Kültürlerine sahip çıkmışlar! Turizm ile halka gelir sağlamışlar. Bu sayede kalkınmışlar, tanınmışlar.
Bizde ise kültüre önem veriliyor mu? Nasıl? Nerede? Bizde de turizm patlaması var mı? Nasıl? Nerede?
Rüzgar çok sert esiyor.

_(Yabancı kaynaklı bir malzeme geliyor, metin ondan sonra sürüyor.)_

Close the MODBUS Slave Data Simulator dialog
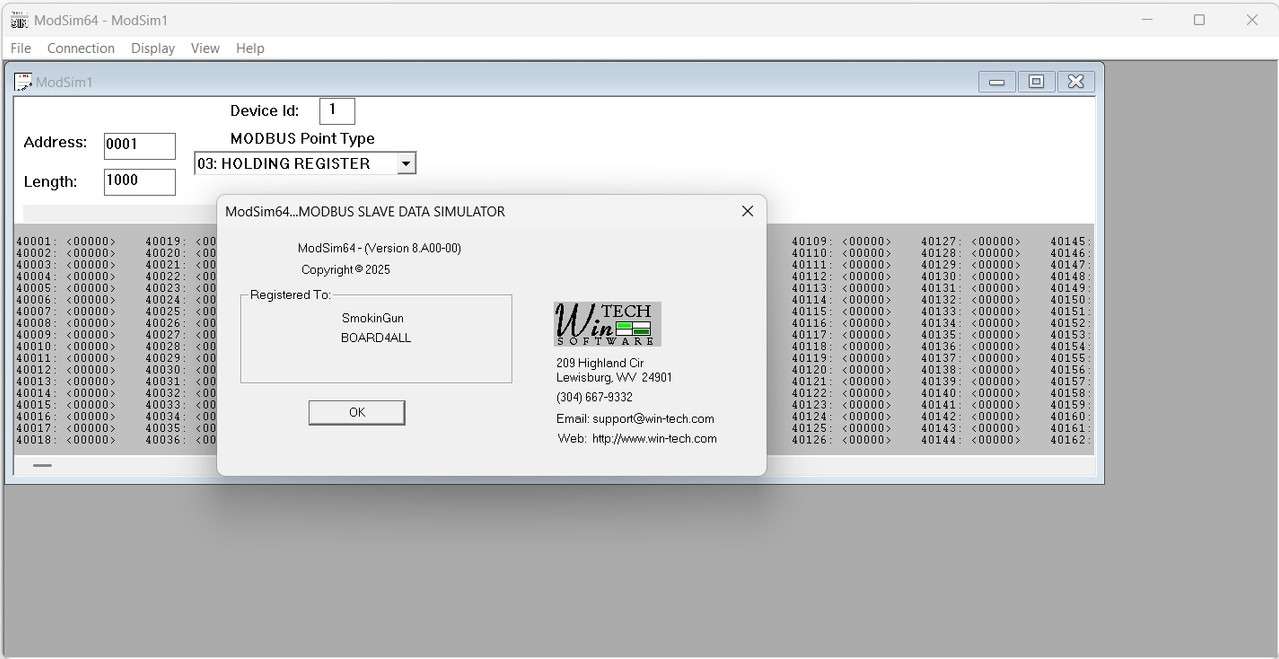This screenshot has width=1279, height=659. click(x=747, y=211)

Bu rüzgarda içimdeki özlem söner mi yoksa daha da mı alevlenir?
(LEYLA KIRALP – 27.4.2018)
Kudüs’ten İsrailli üniversite öğrencilerine “kayıplar”ı anlattık…
Kudüs’teki Hebrew Üniversitesi’nden İsrailli üniversite öğrencilerine geçtiğimiz Perşembe günü (26 Nisan 2018) “kayıplar” konusundaki çalışmalarımız ve iki toplumlu kayıp yakınları ve katliam kurbanlarının ortak örgütü olan “Birlikte Başarabiliriz” hakkında bilgi verdik, fotoğraflarla bir “power point” sunuşu yaptık, gençlerin sorularını yanıtladık.
Kudüs’te Hebrew (İbrani) Üniversitesi’nde okulan öğrenciler, hocaları insan hakları uzmanı Limor Yehuda eşliğinde Kıbrıs’a ziyaretlerinde her iki tarafta da çeşitli temas ve incelemelerde bulundular, çeşitli sunuşları dinlediler…
Dikomo’da bulunan “kayıp” sayısı altıya yükseldi…
Dikomo’da bir şahidimizin ve okurlarımızın göstermiş olduğu alanda Kayıplar Komitesi’nin başlattığı kazılarda bulunan “kayıp” sayısı altıya yükseldi.
Dikomo’da (Dikmen) askeri bölge içerisinde yürütülen kazıların devam etmesi bekleniyor…
Bu konuda bize ve Kayıplar Komitesi yetkililerine bilgi veren şahidimize ve okurlarımıza çok teşekkür ediyoruz, burada kazı başlatma kararı almış olan Kayıplar Komitesi yetkililerine de teşekkür ediyoruz. Dikomo’daki kazı ekibinde bulunan tüm arkeologlarımıza, şiro operatörü ve diğer çalışanlara da “Çok kolay gelsin” diyoruz.